→ WORK TO COMPLETE
Retype exactly, and only, the lines from the one that contains "The width and height of the screenshot is (549, 400)." through the final line of the entries.

→ PROVIDED MATERIAL
______________________________
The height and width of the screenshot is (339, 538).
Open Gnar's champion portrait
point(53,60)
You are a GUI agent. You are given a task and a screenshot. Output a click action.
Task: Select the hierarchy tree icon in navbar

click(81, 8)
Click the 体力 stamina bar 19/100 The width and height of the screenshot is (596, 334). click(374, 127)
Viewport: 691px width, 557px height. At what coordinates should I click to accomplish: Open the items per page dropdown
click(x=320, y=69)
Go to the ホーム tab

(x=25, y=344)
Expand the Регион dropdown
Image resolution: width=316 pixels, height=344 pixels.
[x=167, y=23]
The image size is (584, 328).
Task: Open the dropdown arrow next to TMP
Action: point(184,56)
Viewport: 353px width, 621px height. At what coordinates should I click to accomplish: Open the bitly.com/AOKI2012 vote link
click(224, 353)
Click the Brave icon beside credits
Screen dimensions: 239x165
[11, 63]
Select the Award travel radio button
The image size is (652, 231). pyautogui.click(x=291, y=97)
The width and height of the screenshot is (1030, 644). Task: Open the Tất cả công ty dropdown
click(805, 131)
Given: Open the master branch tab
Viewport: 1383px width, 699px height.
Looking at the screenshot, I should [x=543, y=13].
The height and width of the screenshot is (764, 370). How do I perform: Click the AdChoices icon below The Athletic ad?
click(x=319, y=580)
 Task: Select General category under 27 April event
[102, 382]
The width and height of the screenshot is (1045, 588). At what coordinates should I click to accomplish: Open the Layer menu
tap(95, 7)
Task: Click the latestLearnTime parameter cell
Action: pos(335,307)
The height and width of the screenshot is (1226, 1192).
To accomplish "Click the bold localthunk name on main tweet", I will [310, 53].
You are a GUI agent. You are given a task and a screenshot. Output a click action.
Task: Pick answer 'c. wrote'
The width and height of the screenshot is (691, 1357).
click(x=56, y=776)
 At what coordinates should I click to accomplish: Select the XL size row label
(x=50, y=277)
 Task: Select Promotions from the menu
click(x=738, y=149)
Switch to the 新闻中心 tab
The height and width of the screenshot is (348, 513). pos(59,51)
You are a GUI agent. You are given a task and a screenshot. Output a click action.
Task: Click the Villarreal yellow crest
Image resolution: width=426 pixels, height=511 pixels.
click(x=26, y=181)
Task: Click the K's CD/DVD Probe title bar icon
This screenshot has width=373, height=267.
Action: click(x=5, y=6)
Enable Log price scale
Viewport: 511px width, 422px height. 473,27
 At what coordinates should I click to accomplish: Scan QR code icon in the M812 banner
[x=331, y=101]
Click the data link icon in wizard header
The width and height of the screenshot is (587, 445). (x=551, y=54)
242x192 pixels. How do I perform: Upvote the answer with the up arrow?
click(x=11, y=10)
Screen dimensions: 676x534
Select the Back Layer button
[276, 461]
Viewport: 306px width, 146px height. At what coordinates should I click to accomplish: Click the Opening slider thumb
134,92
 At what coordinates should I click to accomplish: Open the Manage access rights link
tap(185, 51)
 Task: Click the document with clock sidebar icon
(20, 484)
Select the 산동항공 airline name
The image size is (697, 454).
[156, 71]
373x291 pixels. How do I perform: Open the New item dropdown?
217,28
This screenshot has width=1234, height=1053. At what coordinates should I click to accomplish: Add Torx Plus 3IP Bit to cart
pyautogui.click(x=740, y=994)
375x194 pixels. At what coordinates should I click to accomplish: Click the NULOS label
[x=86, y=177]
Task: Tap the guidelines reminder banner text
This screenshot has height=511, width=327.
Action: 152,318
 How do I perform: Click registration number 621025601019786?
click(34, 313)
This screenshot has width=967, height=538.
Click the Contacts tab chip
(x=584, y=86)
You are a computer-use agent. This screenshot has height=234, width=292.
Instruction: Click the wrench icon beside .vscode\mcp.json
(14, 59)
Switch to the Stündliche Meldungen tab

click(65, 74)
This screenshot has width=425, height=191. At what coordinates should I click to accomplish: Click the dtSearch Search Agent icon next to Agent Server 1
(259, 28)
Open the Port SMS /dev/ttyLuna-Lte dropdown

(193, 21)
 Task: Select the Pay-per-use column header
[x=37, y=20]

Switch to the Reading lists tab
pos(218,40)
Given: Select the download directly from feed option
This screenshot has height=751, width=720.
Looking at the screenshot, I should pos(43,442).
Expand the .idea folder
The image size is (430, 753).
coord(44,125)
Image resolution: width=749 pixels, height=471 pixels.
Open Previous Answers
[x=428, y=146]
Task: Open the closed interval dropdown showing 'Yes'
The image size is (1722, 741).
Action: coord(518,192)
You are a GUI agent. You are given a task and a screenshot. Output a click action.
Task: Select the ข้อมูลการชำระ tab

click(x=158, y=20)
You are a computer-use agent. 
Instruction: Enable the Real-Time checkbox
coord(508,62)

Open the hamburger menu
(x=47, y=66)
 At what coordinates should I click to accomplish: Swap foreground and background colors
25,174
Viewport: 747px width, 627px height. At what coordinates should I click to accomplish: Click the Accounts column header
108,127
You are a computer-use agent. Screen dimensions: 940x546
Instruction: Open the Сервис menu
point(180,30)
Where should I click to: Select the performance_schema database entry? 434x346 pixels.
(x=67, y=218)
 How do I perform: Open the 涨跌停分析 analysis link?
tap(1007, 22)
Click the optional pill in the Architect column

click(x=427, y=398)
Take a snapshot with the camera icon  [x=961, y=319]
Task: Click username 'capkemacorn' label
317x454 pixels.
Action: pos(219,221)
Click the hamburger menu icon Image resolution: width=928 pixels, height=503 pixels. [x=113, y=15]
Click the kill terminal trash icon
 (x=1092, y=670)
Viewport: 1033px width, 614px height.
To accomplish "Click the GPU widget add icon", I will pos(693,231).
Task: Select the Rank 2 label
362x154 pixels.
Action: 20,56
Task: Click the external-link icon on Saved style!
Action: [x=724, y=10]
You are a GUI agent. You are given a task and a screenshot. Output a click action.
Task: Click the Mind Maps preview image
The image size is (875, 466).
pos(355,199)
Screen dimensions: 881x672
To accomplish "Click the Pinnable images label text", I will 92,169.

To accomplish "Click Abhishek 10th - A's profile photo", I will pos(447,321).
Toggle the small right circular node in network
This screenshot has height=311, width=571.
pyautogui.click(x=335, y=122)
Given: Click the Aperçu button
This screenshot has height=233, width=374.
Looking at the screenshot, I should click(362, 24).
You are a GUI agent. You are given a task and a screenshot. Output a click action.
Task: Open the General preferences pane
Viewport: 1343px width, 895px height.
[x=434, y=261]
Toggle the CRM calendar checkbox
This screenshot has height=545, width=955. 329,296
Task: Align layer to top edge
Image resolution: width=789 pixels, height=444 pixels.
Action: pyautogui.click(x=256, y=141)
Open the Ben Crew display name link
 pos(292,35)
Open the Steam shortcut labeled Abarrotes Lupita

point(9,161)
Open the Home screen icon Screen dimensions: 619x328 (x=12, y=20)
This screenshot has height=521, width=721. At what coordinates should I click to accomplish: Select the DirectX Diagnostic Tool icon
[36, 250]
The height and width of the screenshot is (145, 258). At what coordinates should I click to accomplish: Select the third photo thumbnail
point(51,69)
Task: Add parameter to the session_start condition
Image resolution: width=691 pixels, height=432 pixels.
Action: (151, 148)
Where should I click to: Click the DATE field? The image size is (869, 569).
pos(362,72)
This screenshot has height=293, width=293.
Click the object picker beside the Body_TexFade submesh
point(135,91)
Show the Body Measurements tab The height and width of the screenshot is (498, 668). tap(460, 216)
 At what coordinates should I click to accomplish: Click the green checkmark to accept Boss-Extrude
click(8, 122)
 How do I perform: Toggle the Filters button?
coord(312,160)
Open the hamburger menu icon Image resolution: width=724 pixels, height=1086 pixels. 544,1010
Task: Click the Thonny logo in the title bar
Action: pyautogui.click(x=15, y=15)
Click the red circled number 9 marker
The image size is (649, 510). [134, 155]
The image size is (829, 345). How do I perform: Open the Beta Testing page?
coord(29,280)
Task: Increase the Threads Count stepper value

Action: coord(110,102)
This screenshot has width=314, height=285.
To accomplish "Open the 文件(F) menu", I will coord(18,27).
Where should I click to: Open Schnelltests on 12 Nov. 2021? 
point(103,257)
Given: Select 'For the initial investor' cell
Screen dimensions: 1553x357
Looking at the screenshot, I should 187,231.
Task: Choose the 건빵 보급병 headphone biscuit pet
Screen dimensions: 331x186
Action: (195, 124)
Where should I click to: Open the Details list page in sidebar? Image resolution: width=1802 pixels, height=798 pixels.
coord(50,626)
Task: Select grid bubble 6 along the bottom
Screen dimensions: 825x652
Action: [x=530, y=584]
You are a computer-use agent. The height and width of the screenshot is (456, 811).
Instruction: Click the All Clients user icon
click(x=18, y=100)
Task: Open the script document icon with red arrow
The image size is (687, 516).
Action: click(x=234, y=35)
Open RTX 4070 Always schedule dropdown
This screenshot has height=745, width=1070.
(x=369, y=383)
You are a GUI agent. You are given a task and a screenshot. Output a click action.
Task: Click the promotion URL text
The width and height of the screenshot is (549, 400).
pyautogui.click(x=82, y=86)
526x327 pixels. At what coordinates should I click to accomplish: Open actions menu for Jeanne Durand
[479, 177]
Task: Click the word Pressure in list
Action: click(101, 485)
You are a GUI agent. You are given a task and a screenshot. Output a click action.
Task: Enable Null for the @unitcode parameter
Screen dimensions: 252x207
______________________________
→ RESULT FOR THIS EXERCISE
The width and height of the screenshot is (549, 400).
pyautogui.click(x=82, y=86)
526x327 pixels. At what coordinates should I click to accomplish: Open actions menu for Jeanne Durand
[479, 177]
Task: Click the word Pressure in list
Action: click(101, 485)
You are a GUI agent. You are given a task and a screenshot. Output a click action.
Task: Enable Null for the @unitcode parameter
Screen dimensions: 252x207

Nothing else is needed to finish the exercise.